■ **Try it**:
Your answer should consist of each line from the data below that contains "agent".
##### Data to process
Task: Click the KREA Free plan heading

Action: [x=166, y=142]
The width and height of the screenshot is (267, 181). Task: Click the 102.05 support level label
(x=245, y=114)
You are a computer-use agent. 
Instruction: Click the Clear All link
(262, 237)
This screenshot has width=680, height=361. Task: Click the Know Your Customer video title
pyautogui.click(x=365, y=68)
##########
##### Data to process
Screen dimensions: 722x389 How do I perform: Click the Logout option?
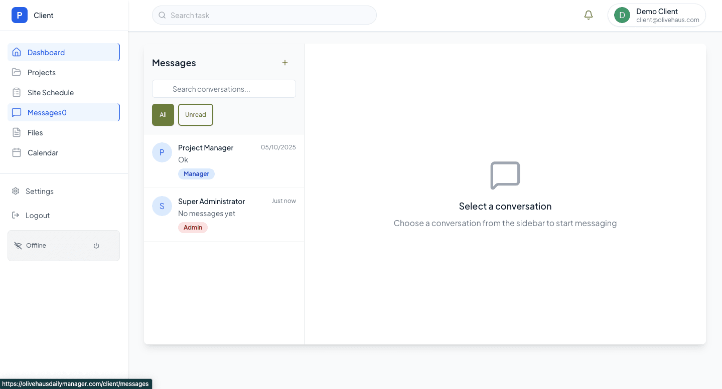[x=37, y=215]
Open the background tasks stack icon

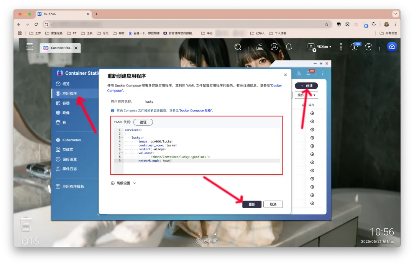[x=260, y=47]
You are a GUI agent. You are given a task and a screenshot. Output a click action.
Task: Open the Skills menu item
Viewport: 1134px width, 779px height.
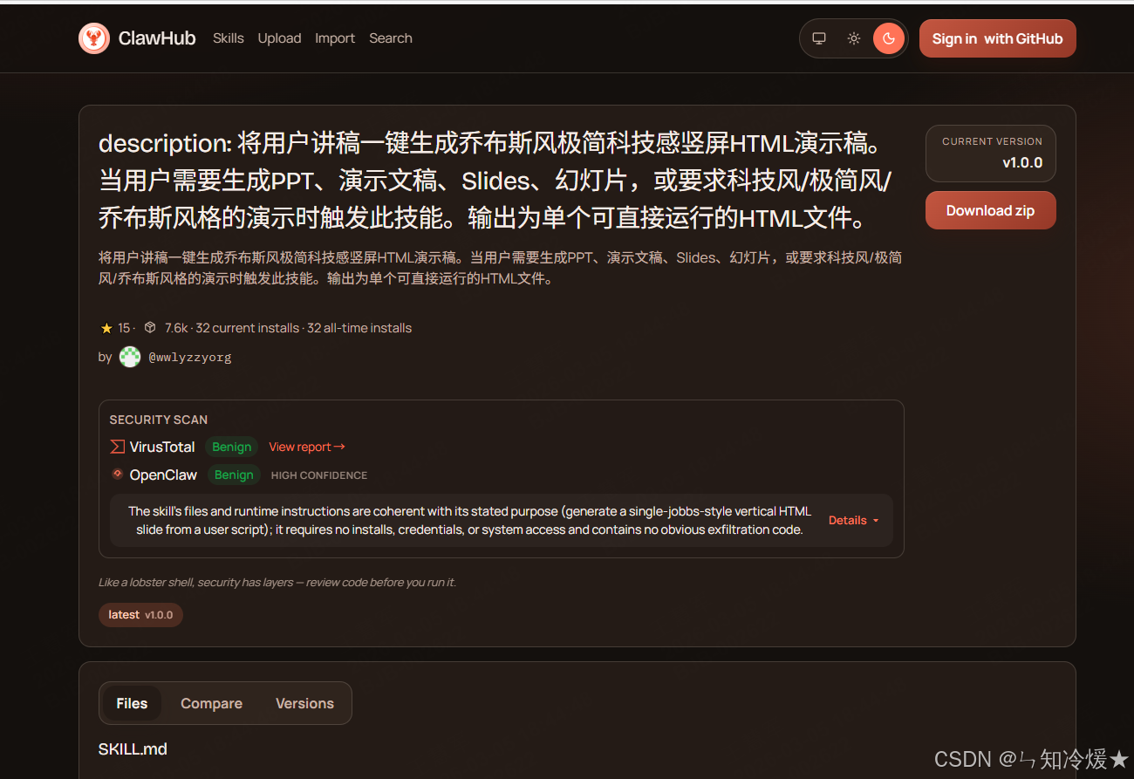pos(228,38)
##########
##### Data to process
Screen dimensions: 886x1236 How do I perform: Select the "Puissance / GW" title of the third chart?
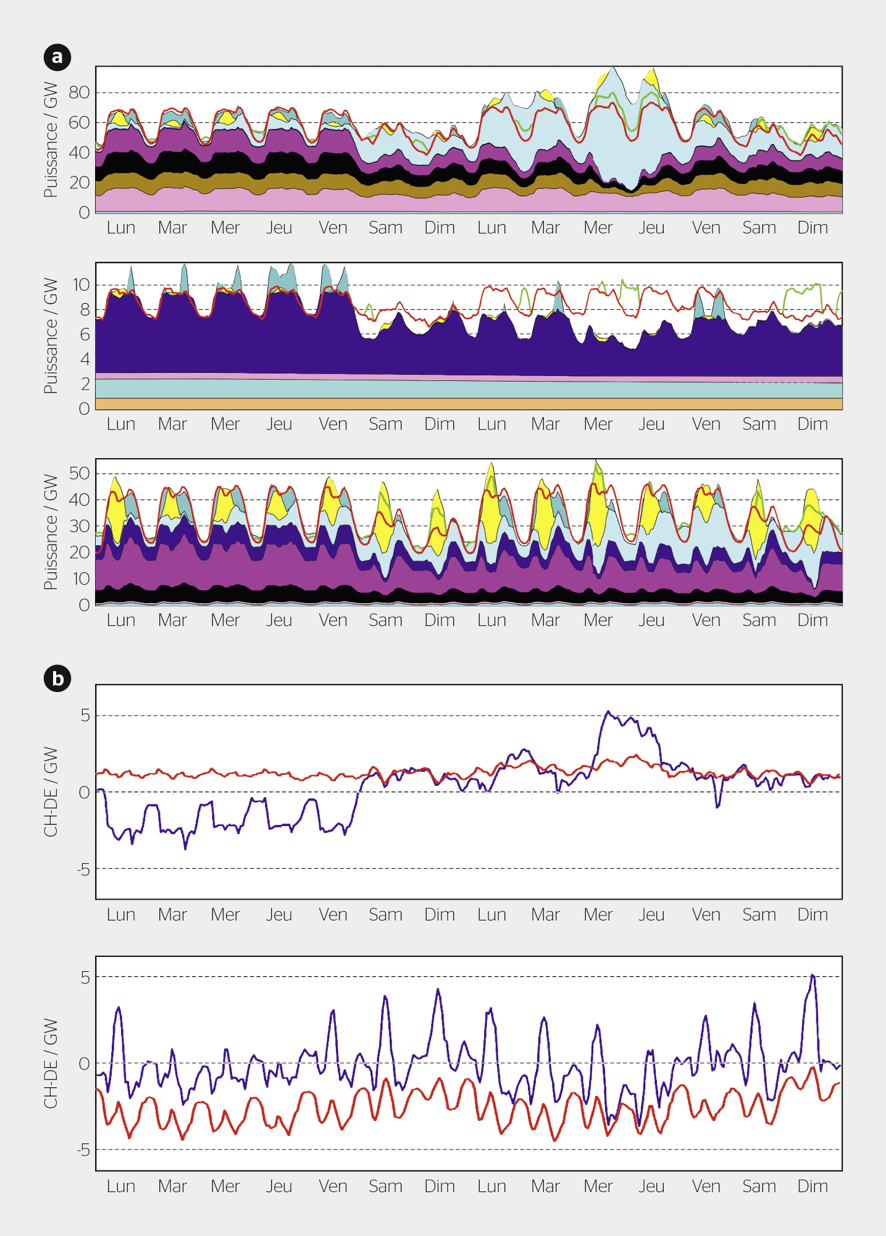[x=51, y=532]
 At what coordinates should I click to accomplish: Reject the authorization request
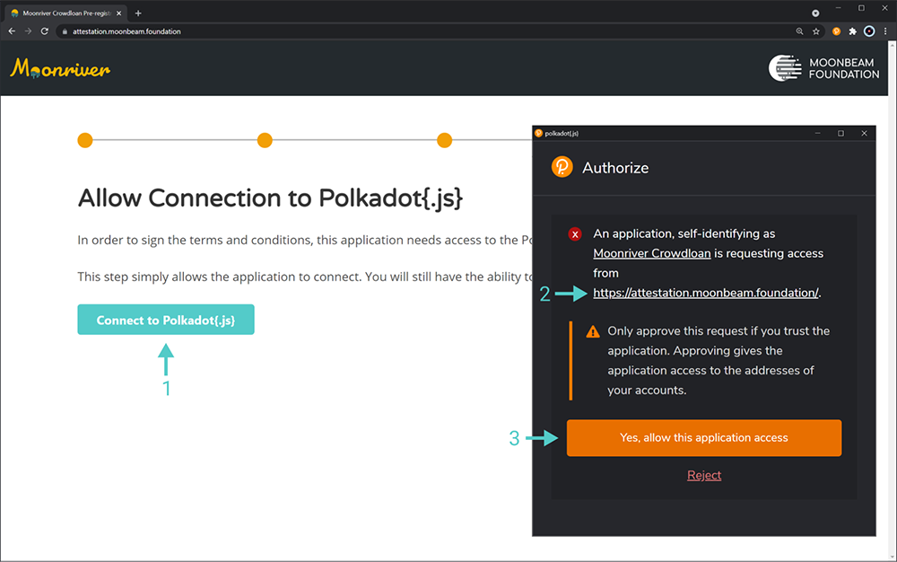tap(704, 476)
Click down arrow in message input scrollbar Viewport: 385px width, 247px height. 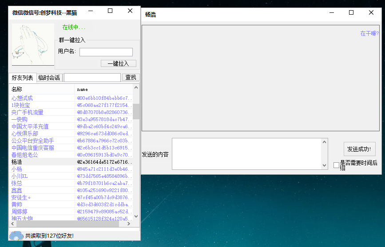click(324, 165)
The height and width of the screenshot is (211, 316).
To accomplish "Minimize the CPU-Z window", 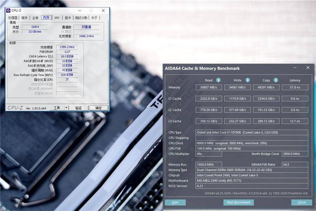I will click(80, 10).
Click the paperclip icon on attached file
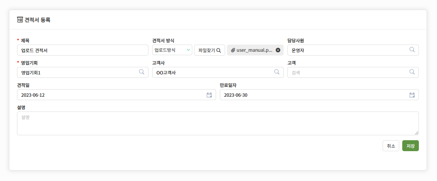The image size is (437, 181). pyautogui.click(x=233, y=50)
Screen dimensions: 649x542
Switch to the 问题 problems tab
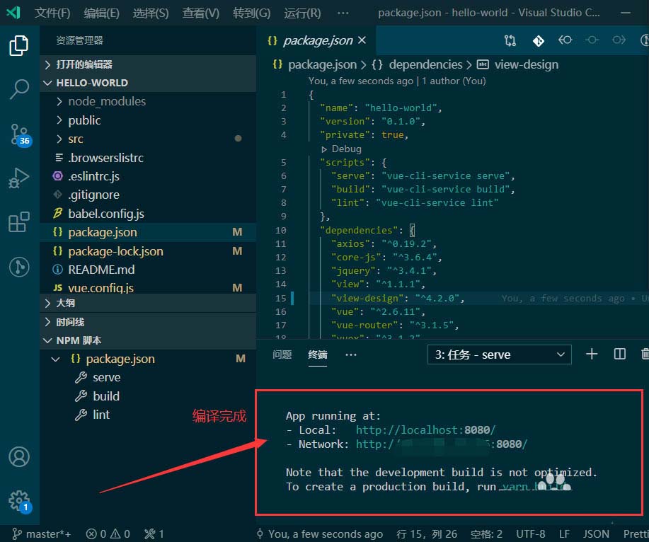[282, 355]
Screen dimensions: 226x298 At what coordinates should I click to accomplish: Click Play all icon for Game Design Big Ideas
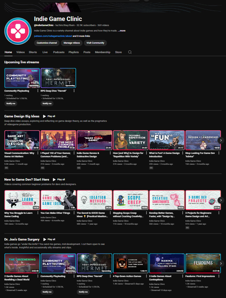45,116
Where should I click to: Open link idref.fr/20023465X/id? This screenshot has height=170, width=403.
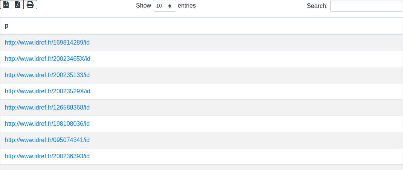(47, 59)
##########
■ **Answer**:
You are a computer-use agent. 
You are a GUI agent. You are given a task and a screenshot. Output a click action.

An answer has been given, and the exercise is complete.